The Competition Commission (CompCom) in January approved a merger between local e-commerce brands Kalahari and takealot.
And this week, both e-commerce brands have announced that the Kalahari website will beclosed within a month. Fin24 understands that several Kalahari staff have been absorbed into takealot while others have found new jobs elsewhere.
US investment firm Tiger Global Management and media company Naspers [JSE:NPN] will each have an approximate 41% stake in the merged e-commerce business. Management and shareholders will own the remaining stake of the merged unit.
The folding of Kalahari into takealot is intended to boost the merged unit’s scale and supply in South Africa.
Data from measuring company Effective Measure has indicated that kalahari.com was South Africa’s biggest e-commerce website in December 2014 with 2 277 636 visitors to the site, while takealot.com had 1 737 672 visitors.
“I think they both realised one major thing: The biggest defining factor in online retail is scale,” Steven Ambrose, chief executive officer of technology research firm Strategy Worx, told Fin24.
“And neither of them independently had the scale to really perform at the sort of level that people assume the internet is capable of,” said Ambrose.
Research has indicated that the adoption level of e-commerce in South Africa is small compared to global markets.
A PricewaterhouseCoopers (PwC) survey results released earlier this year said that the value of online retail sales in South Africa is R5.3bn, which is not even 1% of total retail sales in the country. In the UK, internet sales accounted for 10.5% of department store sales, according to Statista.com.
“So, the whole promise of the growth of online retail in South Africa has been a bit of a damp squib,” Ambrose told Fin24.
“It’s not happened in the way that people anticipated or predicted it would,” he said.
In an interview with Fin24 earlier this year, takealot co-CEO Kim Reid was more upbeat about South Africa’s e-commerce market.
“The fantastic part about it is there’s an R800bn consumer retail market in South Africa today and that’s what we’re growing into. So, we’re not creating a new market; we’re basically feeding off that existing retail market,” he said.
Tapping an existing retail market, though, could be a challenge for South African e-commerce businesses that need large internet audiences.
South Africa’s number of internet users is expected to hit a “conservative estimate” of 18.5 million during 2015, according to research released by World Wide Worx Managing Director Arthur Goldstuck earlier this year. South Africa has a total population of just over 50 million.
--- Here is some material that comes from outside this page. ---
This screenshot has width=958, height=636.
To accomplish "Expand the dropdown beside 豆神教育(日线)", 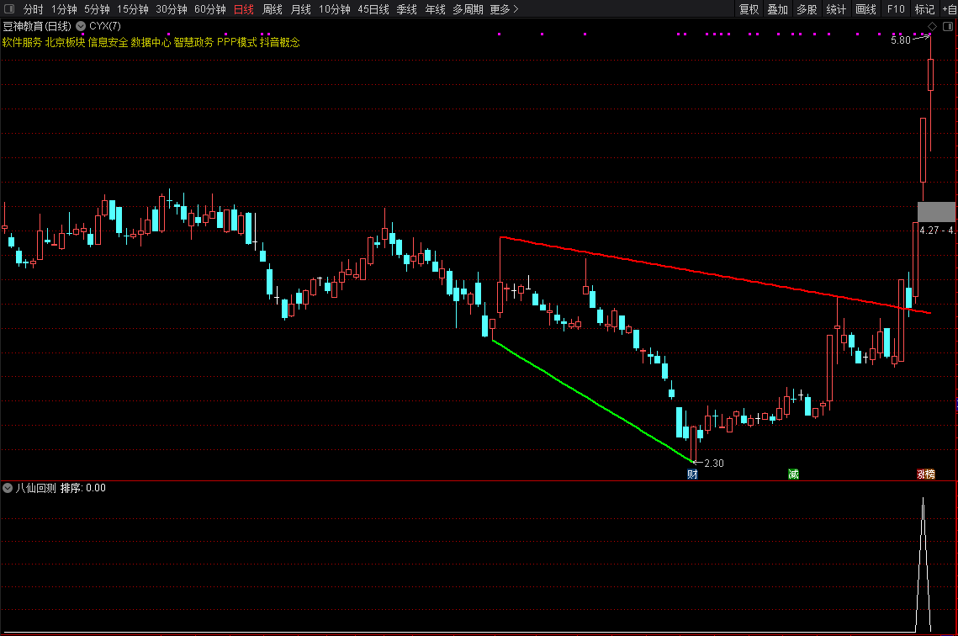I will coord(81,27).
Goldstuck in his research also noted that less than a million people are buying virtual products in South Africa – a sign pointing to low e-commerce participation levels in the country.
“In South Africa, how many people have access to online communications? How many people are enabled from a technology perspective to actually use e-commerce?” Mark Walker, the regional director for Sub-Saharan Africa at the International Data Corporation (IDC), told Fin24.
“There’s an access inhibitor,” Walker said.
“Also, it’s not only physical access or access via devices. It’s also the ability to spend online,” added Walker.
For instance, Walker said access to credit cards is a key requirement for numerous online shopping portals.
Yet statistics released by Kalahari in 2011 indicated that South Africa at that stage only had a 16.7% credit card penetration rate.
Walker further told Fin24 that the Kalahari-takealot merger poses questions about consolidation in the e-commerce space.
He said the trend globally is for smaller e-commerce firms to start operations and then possibly get merged or acquired into other businesses.
“It’s a scramble in the beginning. The most successful guys win out for that region or country. And then they will consolidate upward…to various holdings and mergers and acquisitions and so on,” Walker told Fin24.
“It can lead to all kinds of preferential agreements, arrangements.
“It cuts a lot of those smaller players out of the market,” Walker said.
Other analysts, though, have pointed out the potential positive benefits that a Kalahari-takealot merger can have for consumers.
“The merger is a positive development, as it takes an up-and-coming, creative and dynamic brand in takealot, and gives it the depth of customer base and history of an older brand that has appeared unable to innovate or shake off the drag of its legacy systems,” Goldstuck told Fin24 on Monday.
“The customers of both services win. It is also good for the industry, as it presents an opportunity for a truly stand-out retail e-commerce business in an environment where previously only larger airlines like kulula.com and smaller niche players like YuppieChef, Netflorist and Cape Union Mart seemed to have got it right,” said Goldstuck.
In the meantime, preparations are under way to close the Kalahari website and brand as takealot has launched a section on its site explaining how customers will be affected by the change.
It is unclear when exactly kalahari.com will close, but this is said to happen within the next month, marking the end an era for a brand that started in 1998 selling books, music and VHS titles.